→ Quoted passage:
Athelstone  is a suburb of Adelaide in the City of Campbelltown. It was established in the 19th century but only became part of suburban Adelaide in the second half of the 20th century.

It is approximately 10 km east of Adelaide's central business district. The main arterial road, Gorge Road, runs through this suburb in an east–west direction. The River Torrens, one of Adelaide's major water supplies, borders the suburb. This water source runs its way from Mount Pleasant to the sea. Gorge Road leads up into the Adelaide Hills, joining the gorge of the Kangaroo Creek Dam, and the Torrens' source. Fifth Creek (a tributary to the River Torrens) also runs through the suburb as an intermittent stream, prone to flooding in late Spring (October–December).

Athelstone is bounded by the River Torrens, Black Hill Conservation Park, Montacute Road, Stradbroke Road, Hamilton Terrace, Schulze Road and River Drive.

History 

The first Europeans known to have visited Athelstone were the explorers John Hill and Dr George Imlay. They camped overnight beside the Torrens on 23 January 1838, en route to the Murray River.

Due to the high fertility of the alluvial river soils, the district was soon being farmed by incoming European migrants. Athelstone's name comes from Athelstone house and mill, built by Charles Dinham circa 1843 to 1845. John Coulls from Helston in Cornwall bought the mill in 1855, converting it for grape crushing.

The suburb (lower Athelstone) began as a village along the River Torrens. The shopping centre or village centre began from these settlements. Athelstone Post Office opened on 19 March 1863. The Addison family held possession of the land sold to the Jesuits in the 1960s to build Saint Ignatius' College senior campus around the Upper Athelstone site. Smaller subdivisions have been created. For example, Foxfield Estate in the east, was a development of the Hickinbotham Group during the late 1970s. Other subdevelopments have also occurred.

Land has also been preserved in the process. Wadmore Park, adjoining Athelstone Oval and Black Hill Conservation Park were established as recreational and nature reserves.

Market gardening was a big part of Athelstone's development. Families such as the Tunno family migrated from Italy in the 1950s and grew a variety of bunched vegetables on a small acreage for 30 years selling it to various retailers and wholesale markets throughout Adelaide. Much of the produce grown was European in origin such as endive, spinach, chicory, and fennel. As at 1 December 2014 only one market garden is left in Athelstone, located on Maryvale Road.

Geography
Athelstone Recreation Reserve is a reserve in the suburb of Athelstone. It is home to the Athelstone Soccer Club and Eastern United Football Club. It is the largest reserve in the suburb of Athelstone.

Demography 

The 2016 Australian Bureau of Statistics data indicates Athelstone's population to be predominantly middle class and totalling just over 9,150 people, as it has been for the last 15 years. There is an even spread of both genders. Over 48% of the population comprises married couples with a skew to the 35- to 74-year-old age range. Less than 15% of the entire population of Athelstone is over 65 years old.

Some 63% of the population was born in Australia. About 36% of the population speaks other languages. Approximately 40% of the people living in Athelstone have both parents born overseas. More than 13% of Athelstone speaks Italian, over 4% speaks Greek, and just over 2% speaks Chinese.

Athelstone residents work primarily in the retail, manufacturing, health, medical, law, property / business services, education and construction sectors (in descending order) with over 66% of its workers employed in those industries.

Housing 
The predominantly contemporary housing style is echoed throughout the suburb. There have been different stages in the suburb's development. Dwellings from the first half of the twentieth century housing still predominate in some sections of the suburb, with corrugated iron cladding or stone exteriors (mostly Californian bungalows).

The first contemporary housing was built in the area during the 1970s. Many of these styles have emerged as the area still has some market gardening holdings yet to be released as housing allotments. Some blocks have been subdivided for high density housing arrangements.

→ Task item A: According to the Athelstone article, why did European migrants begin farming the district soon after settlement?
→ Task item B: Rewrite the paragraph of the Athelstone article that begins "Market gardening was a big part" as a short list of its main facts.
→ Task item C: Please reproduce the Athelstone article starting with "Athelstone residents work" and going on through "in those industries.", renaming "retail" as "hospitality".

[Stored data entries]
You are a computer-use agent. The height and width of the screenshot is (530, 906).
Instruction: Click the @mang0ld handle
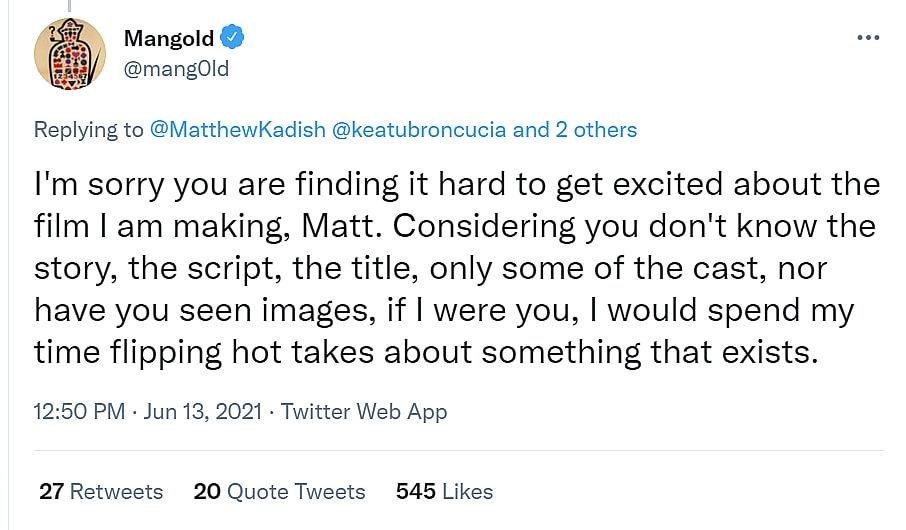(x=176, y=68)
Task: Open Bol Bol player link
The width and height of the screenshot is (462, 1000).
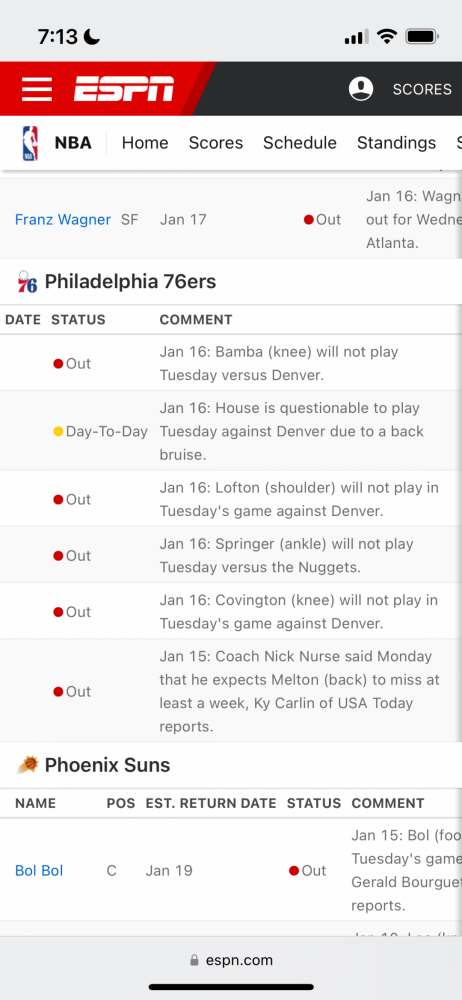Action: [39, 871]
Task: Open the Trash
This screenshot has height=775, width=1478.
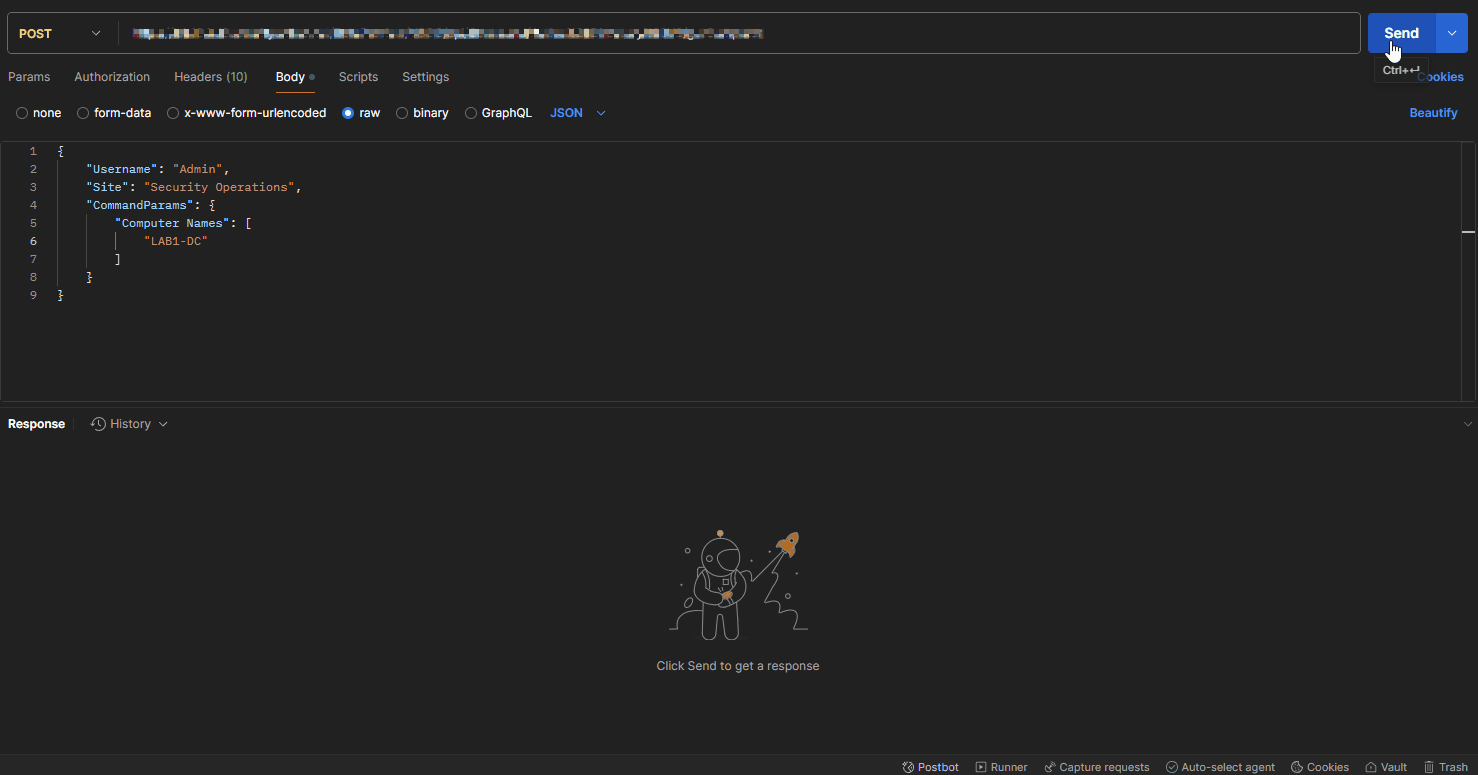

→ Exercise result A: The alluvial river soils were highly fertile, so incoming European migrants soon began farming the district.

→ Exercise result B:
- Market gardening was a big part of Athelstone's development.
- Families such as the Tunno family migrated from Italy in the 1950s.
- For 30 years they grew a variety of bunched vegetables on a small acreage and sold them to retailers and wholesale markets throughout Adelaide.
- Much of the produce was European in origin, such as endive, spinach, chicory and fennel.
- As at 1 December 2014, only one market garden was left in Athelstone, located on Maryvale Road.

→ Exercise result C:
Athelstone residents work primarily in the hospitality, manufacturing, health, medical, law, property / business services, education and construction sectors (in descending order) with over 66% of its workers employed in those industries.